Et ce sont justement ces sorties au grand air qui donnèrent lieu à des escarmouches entre le parti conservateur, au pouvoir au fédéral, et le parti social-démocrate, qui tient les rênes de Vienne. Le 16 mars, la ministre fédérale de l’Agriculture, Elisabeth Köstinge, ordonna la fermeture au public des parcs les plus emblématiques de la ville — Schönbrunn, Augarten et Volksgarten — ainsi que des jardins du palais du Belvédère et du Jardin botanique.
De leur côté, Michael Ludwig, le maire social-démocrate de Vienne et ses conseillers municipaux (sociaux-démocrates et écologistes) décrétaient que les presque 1000 parcs et jardins municipaux resteraient accessibles afin que les Viennois puissent prendre l’air durant la période de confinement.

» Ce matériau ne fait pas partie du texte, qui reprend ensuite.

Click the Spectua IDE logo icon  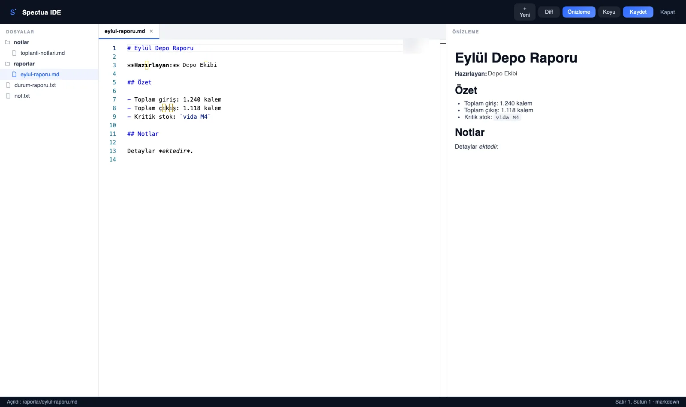(13, 12)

Les Viennois considérant par tradition les parcs et jardins de la ville comme les leurs et ayant plus que jamais besoin de s’aérer en cette période de confinement, les mauvaises langues politiques insinuent que la fermeture des parcs et jardins sous autorité fédérale visait à susciter la hargne de la population viennoise, qui pourrait se retourner contre le maire social-démocrate lors des élections municipales d’octobre...

Les Viennois peuvent au moins se réjouir qu’un tel débat puisse avoir lieu, alors que bon nombre d’Européens se voient privés de toute forme de sortie au grand air.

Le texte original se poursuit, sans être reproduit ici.